= INPUT DATA =
-------------------------

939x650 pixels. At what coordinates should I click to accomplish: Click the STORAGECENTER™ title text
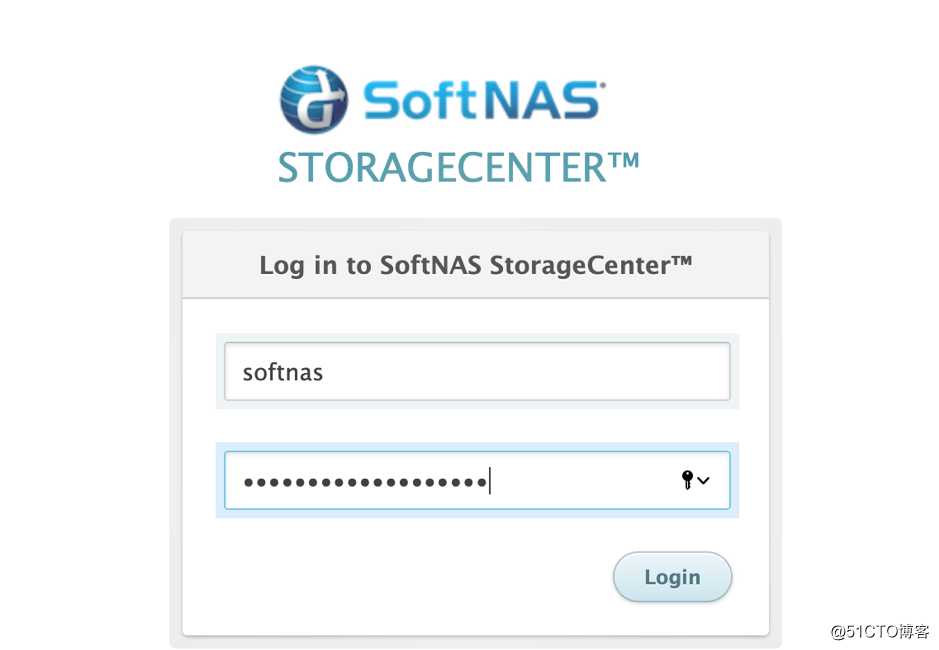459,168
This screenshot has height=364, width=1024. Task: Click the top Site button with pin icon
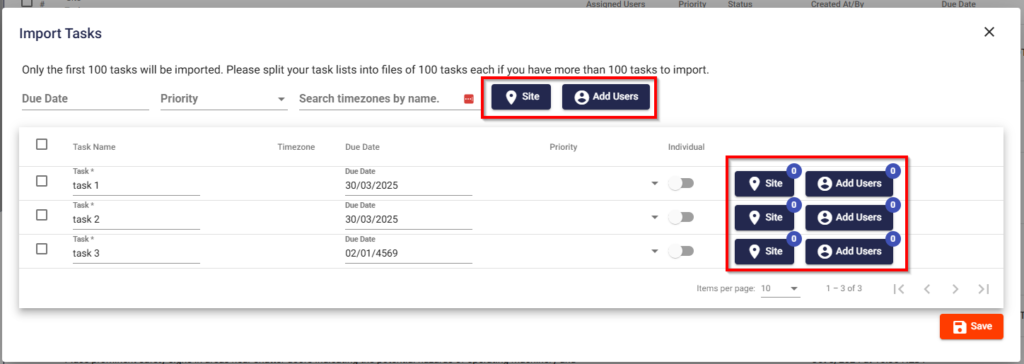(521, 97)
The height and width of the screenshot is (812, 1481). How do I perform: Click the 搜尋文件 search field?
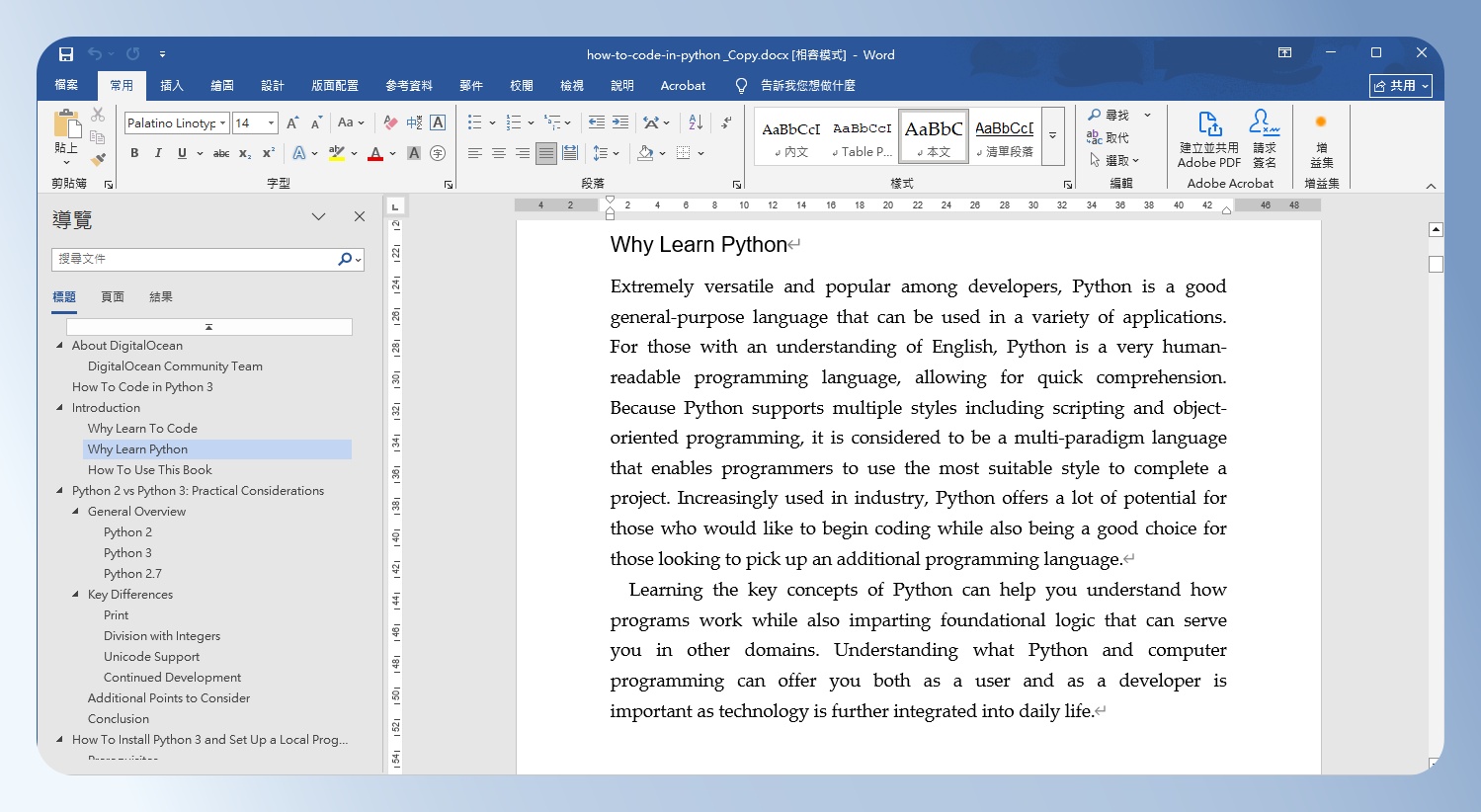(197, 259)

-------------------------

= ABOUT THIS TASK =
Return all of the data exactly as written, and drop the pictures.

= RESPONSE TO THE TASK =
939x650 pixels. At what coordinates should I click to accomplish: Click the STORAGECENTER™ title text
459,168
This screenshot has height=364, width=1024. Task: Click the top Site button with pin icon
(521, 97)
The height and width of the screenshot is (812, 1481). How do I perform: Click the 搜尋文件 search field?
(197, 259)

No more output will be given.